AUGUSTA – The House chairman of the committee that oversees hunting and fishing legislation says he will try to yank a controversial Sunday hunting proposal from the governor’s budget and study it for a year.

A Lewiston lawmaker on the Appropriations Committee, which would make the final decision, said she is in favor of the idea.

“Sunday hunting should be discussed outside the budget. It’s a policy issue,” Rep. Thomas Watson, D-Bath, co-chairman of the Inland Fisheries and Wildlife Committee, said Friday.

Watson said when the Sunday hunting proposal first came up, he was told everyone favored Sunday hunting. It’s obvious now “that not all the players were.”

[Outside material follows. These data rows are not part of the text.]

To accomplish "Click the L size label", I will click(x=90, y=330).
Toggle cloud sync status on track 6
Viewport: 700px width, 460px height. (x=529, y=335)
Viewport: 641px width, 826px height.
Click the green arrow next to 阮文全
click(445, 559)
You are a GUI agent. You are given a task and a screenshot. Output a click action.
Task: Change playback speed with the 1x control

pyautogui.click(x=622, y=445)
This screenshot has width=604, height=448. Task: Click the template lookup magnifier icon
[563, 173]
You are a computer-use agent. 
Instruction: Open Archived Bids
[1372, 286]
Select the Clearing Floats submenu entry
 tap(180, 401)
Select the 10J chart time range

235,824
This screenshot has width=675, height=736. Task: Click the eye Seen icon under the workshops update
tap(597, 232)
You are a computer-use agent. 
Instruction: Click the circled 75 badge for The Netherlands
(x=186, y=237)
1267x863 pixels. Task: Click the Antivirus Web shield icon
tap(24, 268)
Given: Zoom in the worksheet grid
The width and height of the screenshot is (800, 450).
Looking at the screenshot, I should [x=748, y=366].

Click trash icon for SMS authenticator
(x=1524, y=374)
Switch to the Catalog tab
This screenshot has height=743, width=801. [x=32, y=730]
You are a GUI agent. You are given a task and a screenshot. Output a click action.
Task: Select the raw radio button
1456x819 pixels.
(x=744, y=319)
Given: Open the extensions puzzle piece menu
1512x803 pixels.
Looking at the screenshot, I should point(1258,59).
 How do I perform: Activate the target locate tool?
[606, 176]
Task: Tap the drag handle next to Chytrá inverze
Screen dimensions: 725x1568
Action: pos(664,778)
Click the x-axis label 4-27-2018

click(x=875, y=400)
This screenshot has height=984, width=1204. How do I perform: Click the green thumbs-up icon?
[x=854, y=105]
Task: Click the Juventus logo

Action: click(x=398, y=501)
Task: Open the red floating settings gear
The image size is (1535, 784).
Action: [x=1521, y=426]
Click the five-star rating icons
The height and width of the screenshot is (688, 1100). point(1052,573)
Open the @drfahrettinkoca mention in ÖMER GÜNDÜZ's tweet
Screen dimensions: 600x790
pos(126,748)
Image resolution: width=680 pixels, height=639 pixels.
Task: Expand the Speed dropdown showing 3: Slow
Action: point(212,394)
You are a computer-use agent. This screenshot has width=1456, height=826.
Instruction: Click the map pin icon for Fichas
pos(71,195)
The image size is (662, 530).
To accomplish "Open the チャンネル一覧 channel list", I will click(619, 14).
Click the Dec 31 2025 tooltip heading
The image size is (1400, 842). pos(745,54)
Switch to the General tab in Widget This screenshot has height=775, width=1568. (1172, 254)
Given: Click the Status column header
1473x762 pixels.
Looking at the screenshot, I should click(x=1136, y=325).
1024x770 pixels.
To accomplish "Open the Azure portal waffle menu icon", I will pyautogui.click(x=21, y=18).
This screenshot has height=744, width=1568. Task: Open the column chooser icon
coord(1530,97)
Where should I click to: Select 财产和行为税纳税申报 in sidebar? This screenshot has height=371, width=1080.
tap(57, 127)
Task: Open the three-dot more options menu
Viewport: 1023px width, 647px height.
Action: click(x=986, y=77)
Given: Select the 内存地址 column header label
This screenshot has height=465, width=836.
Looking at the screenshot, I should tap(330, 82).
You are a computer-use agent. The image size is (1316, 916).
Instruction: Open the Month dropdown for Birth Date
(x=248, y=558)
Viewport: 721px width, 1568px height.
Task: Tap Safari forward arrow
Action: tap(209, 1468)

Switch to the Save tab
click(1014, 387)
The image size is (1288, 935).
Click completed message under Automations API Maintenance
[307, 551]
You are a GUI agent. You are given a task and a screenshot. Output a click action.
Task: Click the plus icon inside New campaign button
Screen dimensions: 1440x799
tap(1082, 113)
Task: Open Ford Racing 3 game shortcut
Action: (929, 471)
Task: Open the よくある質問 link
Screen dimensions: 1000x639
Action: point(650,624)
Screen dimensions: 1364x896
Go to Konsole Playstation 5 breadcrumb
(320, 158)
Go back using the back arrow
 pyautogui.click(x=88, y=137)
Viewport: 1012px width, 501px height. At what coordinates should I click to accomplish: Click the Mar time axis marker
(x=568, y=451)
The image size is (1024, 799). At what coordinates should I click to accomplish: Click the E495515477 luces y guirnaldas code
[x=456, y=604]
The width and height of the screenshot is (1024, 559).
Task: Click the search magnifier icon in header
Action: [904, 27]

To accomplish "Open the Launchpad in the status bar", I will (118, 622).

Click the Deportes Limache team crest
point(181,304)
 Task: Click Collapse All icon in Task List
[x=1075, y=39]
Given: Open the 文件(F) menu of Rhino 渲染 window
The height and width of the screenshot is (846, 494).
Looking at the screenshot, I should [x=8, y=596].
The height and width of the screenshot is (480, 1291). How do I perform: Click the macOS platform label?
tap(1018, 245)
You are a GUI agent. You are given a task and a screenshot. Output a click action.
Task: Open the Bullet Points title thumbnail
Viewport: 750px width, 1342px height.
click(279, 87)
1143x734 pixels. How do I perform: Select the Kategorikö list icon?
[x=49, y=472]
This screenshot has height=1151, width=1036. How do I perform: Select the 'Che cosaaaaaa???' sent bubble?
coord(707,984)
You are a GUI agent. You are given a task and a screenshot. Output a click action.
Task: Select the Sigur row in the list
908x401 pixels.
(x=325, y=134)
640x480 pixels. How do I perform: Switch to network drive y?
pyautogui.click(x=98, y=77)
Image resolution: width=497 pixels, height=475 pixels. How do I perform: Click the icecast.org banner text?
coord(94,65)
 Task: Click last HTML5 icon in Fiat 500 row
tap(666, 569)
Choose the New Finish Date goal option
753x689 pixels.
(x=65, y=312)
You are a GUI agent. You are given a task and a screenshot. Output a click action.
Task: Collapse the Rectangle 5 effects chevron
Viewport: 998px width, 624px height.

He was referring to budget discussions between Gov. John Baldacci and George Smith of the Sportsman’s Alliance of Maine. Smith said SAM members would accept higher license and registration fees in exchange for Sunday hunting, except during the firearm deer season.

But at a public hearing last week on the issue, a larger number of hunters and landowners, including the Small Woodland Owners Association of Maine, spoke strongly in opposition. Many testified that if Sunday hunting is allowed, landowners will post their land off limits to hunters.

Watson said he’ll ask the members of his committee to recommend to Appropriations Committee leaders that the Sunday hunting language be pulled from the budget and that the higher $3 fees stay in for two more years.

Then, he said, a task force of all interested parties could be formed to study the issue and make a recommendation to the Legislature next year.

Saying he’s not taking a position on Sunday hunting, Watson said he wants to achieve two things: give the public more opportunity to weigh in on the issue and avoid a budget battle among legislators.

“My aim is to avoid a floor fight on the budget,” Watson said. “It’s important that the budget have two-thirds support.” But with so many constituents opposed to Sunday hunting, if it stays in the budget that would guarantee a battle in the House and Senate, he said.

Rep. Margaret Craven, a Lewiston Democrat and a member of the Appropriations Committee, said she and other legislators favor taking Sunday hunting out of the budget. “It should never have been in there.”

She said she is still hearing from constituents, including hunters, who oppose Sunday hunting. “One man told me yesterday he hunts birds, but he also has horses,” Craven said. “He likes to ride on Sundays without taking his life in his hands.”

Talk in the halls from lawmakers is that “Sunday hunting wouldn’t fly,” Craven added.

SAM’s Smith said Friday that SAM is opposed to removing Sunday hunting from the budget but keeping the higher fees. “We will fight the higher fees because it’s not right,” Smith said. “The public isn’t paying for services.”

With the hope that the higher fees will be pulled from the budget if Sunday hunting is pulled, Smith said SAM members are talking about other ways to raise the $5.3 million that the higher fees would have brought in. “We’ve got a long ways to go,” Smith said.

The money would go to the Department of Inland Fisheries and Wildlife.